Jack’s story (part 2)

After spending two days touring Pyongyang Jack and his friends were looking forward to the next phase of their short trip, which they were told would involve being taken outside the city and after passing through a number of villages, would eventually arrive at The Demilitarised Zone (DMZ). Not many people get to do this, and for some time in the past it was completely off limits to the small number of tourists who visit the country annually.

From what his guides had mentioned Jack got the distinct feeling that this was going to be a propaganda laced trip. He was already aware of the vitriol that many North Korean officials use against the US at every opportunity, and how the citizens of North Korea are schooled in the historical aspect of the 1950-1953 Korean war. All are imbued from a very young age that the invasion was perpetrated by the South Koreans and that the United States was its architect, wanting to destroy its system and enslave its people.

The previous evening before the day they were due to head off into the country was very convivial, their guides exchange jokes, were very interested in life in the UK, but firmly believed that the US exercised far too much influence over the British people. Miss Choe and her cameraman Mr Jo abstained from the copious amount of drinks that were flowing in the hotel bar that evening. Jack with his two friends and many members of the accompanying party enjoyed the local Korean Soju; a pleasant alcoholic beverage produced generally from rice, but some distillers replace this with either potatoes or barley. One of Jacks friends had drunk the liquor before at a Korean restaurant in London, but Mr Lee, who had initially remained sober throughout most of the evening, finally succumbed to Jacks continued insistence of joining in. He managed to ply Mr Lee to the point of serious intoxication, although in his quest had become rather inebriated himself. Eventually it was all brought to an abrupt halt by a rather stern looking Miss Choe. After first (rather proudly) pointing out to Jack that North Korean Soju has generally of a much higher alcoholic content that the South Korean version, the piano lid was unceremoniously slammed shut and hotel staff were suddenly scurrying around removing all the unfinished bottles of Soju and quickly removing the entire detritus of the evenings heavy drinking session.

The following morning was a rather quiet affair. Jack and his two buddies sat at one of the central tables all with a general hung-over appearance, their heads drooped having adopted sloth like movements to pick rather forlornly at their breakfast. One of Jacks friends, with plenty of alcohol still circulating through his system, began to feel rather nauseous upon facing the first meal of the day; eventually he decided to opt out and disappeared into the nearest bathroom.

A moment later Mr Lee entered the large breakfast room appearing to be none the worse for wear, confirming Jacks suspicion that he was a regular drinker but fought his urge to partake the previous evening, unfortunately his abstinence didn’t go to plan. Jack turned and beckoned him over to their table wishing to discuss and compare their various hung-over conditions when Miss Choe suddenly appeared in full stride with Mr Jo. She shouted to Mr Lee in Hangul pointing to a table in the far corner. Jack looked at his other friend and just smiled. Mr Lee was obviously going to be kept on a tighter leash by the indomitable Miss Choe from now on.

At ten o’clock they were all waiting in the hotel lobby, Mr Lee made the odd bee-line towards Jack and his friends, but Miss Choe was keeping him busy with the other guests in the party, she was obviously going to keep him out of Jacks orbit until the previous evenings frivolities were all but forgotten.

Jack had already informed me how clean and modern Pyongyang appeared, and despite the 1950’s look to many of the buildings (the grandeur of which is undeniable), there were many modern buildings under construction. Jack noticed how many cranes were dotted around as the coach threaded its way through the city. However when they passed the various building sites many were actually abandoned, and ones that did have workers on them appeared to be doing little if any work, added to which the massive cranes appeared to him to be grossly oversized for the tasks they appeared to be involved in.

| Brief a |
Pick out every line of the records that contains the word "Open", treating uppercase and lowercase as distinct.

| Item position entries |
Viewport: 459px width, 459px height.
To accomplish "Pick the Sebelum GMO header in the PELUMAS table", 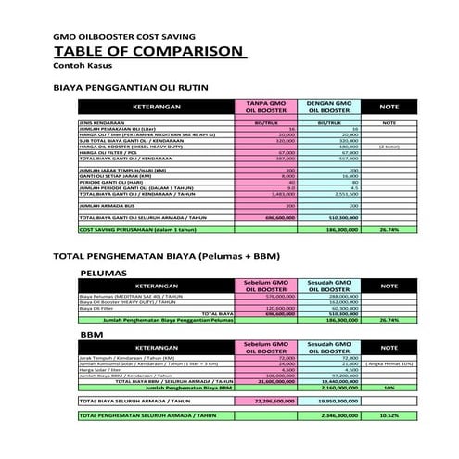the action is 265,290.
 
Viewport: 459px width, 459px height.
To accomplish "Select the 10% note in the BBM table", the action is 389,388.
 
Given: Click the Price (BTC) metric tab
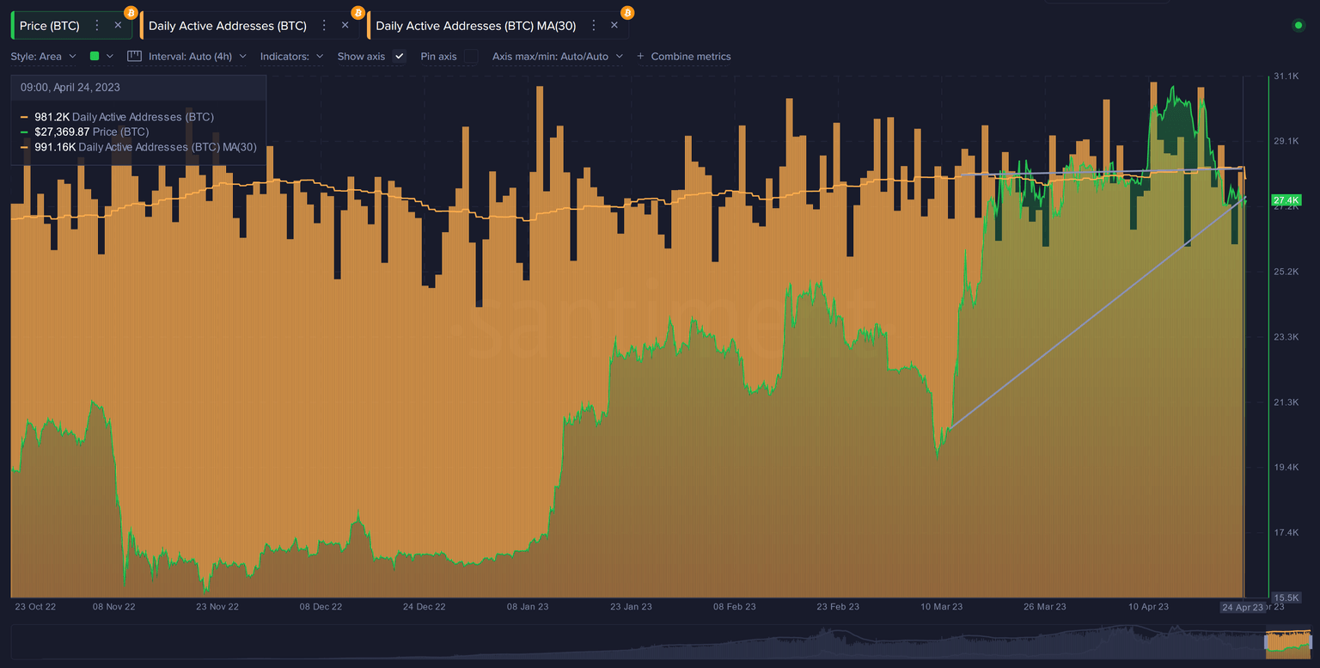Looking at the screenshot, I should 50,26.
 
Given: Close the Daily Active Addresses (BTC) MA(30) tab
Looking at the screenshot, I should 614,26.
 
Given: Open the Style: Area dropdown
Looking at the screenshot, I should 43,56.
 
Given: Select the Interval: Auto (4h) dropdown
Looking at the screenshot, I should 197,56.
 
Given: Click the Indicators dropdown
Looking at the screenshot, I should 291,56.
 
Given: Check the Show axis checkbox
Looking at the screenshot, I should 399,56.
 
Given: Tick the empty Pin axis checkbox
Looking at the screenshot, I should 471,56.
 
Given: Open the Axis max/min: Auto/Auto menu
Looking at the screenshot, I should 557,56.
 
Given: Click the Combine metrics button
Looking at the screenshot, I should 684,56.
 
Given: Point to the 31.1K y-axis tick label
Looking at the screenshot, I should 1286,77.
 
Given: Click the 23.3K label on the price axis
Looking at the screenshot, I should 1286,337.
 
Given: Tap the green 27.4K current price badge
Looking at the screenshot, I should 1286,200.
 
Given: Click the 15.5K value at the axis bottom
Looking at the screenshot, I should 1286,598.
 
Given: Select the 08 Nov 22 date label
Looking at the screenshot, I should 114,607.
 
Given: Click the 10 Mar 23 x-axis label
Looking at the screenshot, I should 942,607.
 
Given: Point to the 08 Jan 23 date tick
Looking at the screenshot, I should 528,607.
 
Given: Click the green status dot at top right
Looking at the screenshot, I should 1298,26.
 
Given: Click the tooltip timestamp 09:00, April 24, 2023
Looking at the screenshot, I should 70,88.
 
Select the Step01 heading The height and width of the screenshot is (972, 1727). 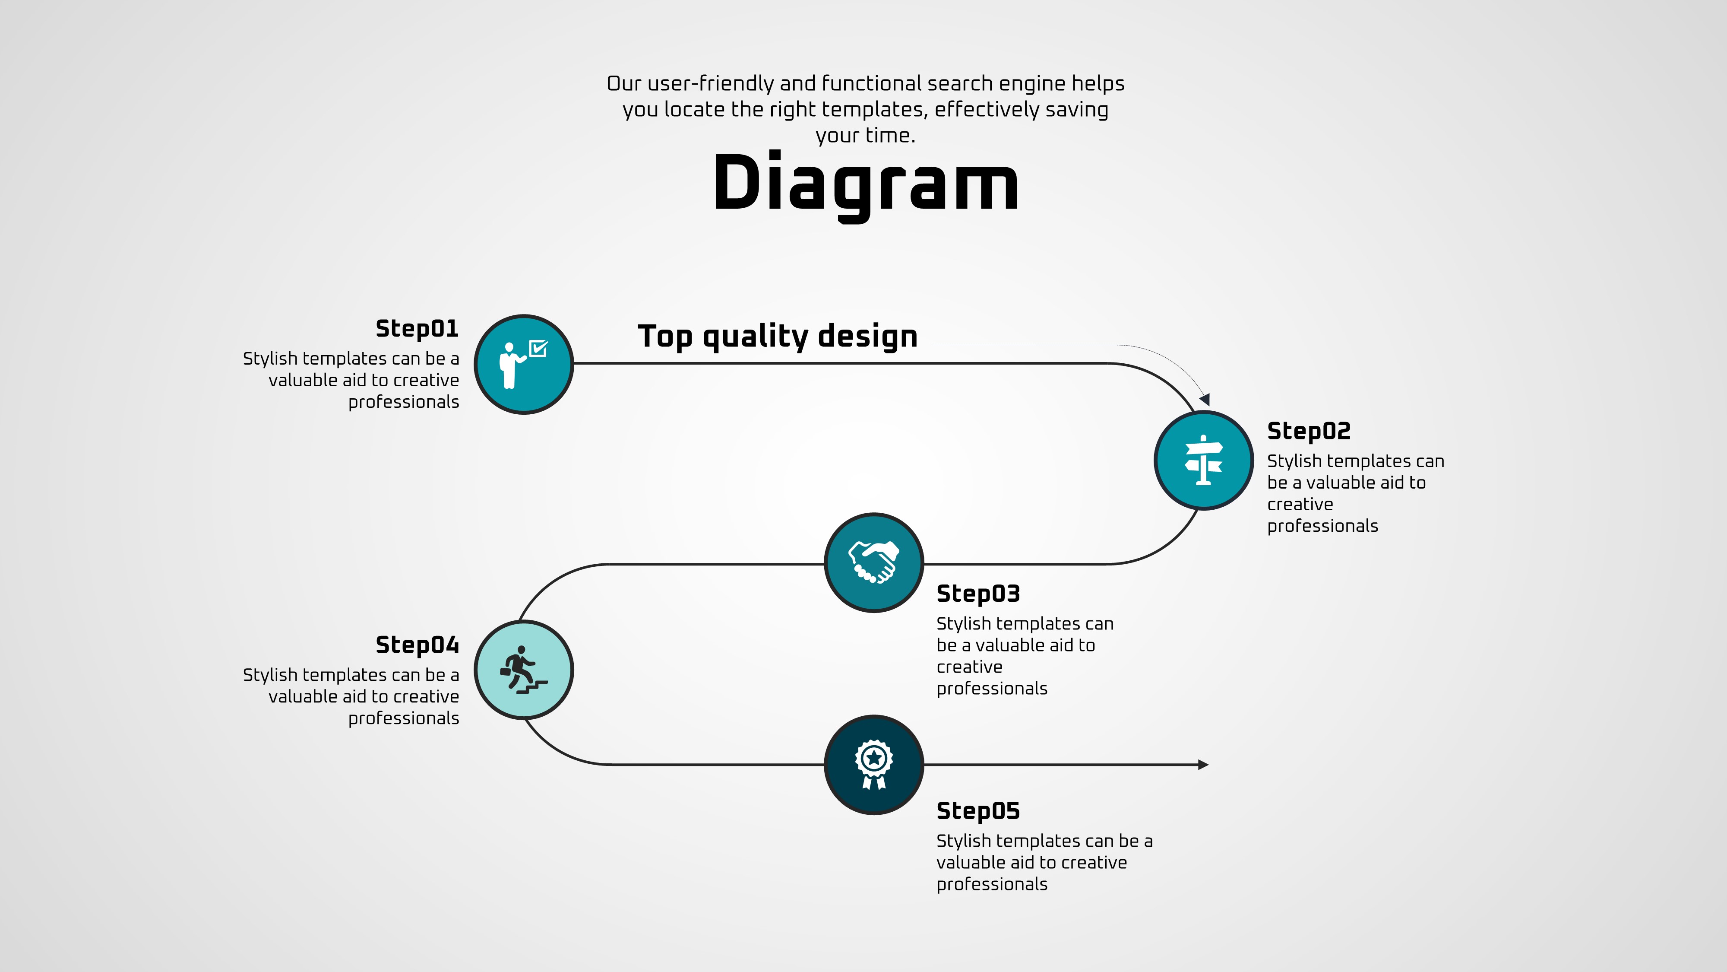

| Brief b |
For each statement below, state yes or no according to the account of Jack's trip, and support each answer by quoting the deciding words from it: (i) Miss Choe and Mr Jo joined in the drinking at the hotel bar; (ii) the group was waiting in the hotel lobby at ten o'clock; (iii) many of the building sites the coach passed were abandoned.

| Task solution a |
Given: Open the Style: Area dropdown
Given: Open the Axis max/min: Auto/Auto menu

| Task solution b |
(i) No: "Miss Choe and her cameraman Mr Jo abstained from the copious amount of drinks that were flowing in the hotel bar that evening."
(ii) Yes: "At ten o’clock they were all waiting in the hotel lobby"
(iii) Yes: "However when they passed the various building sites many were actually abandoned"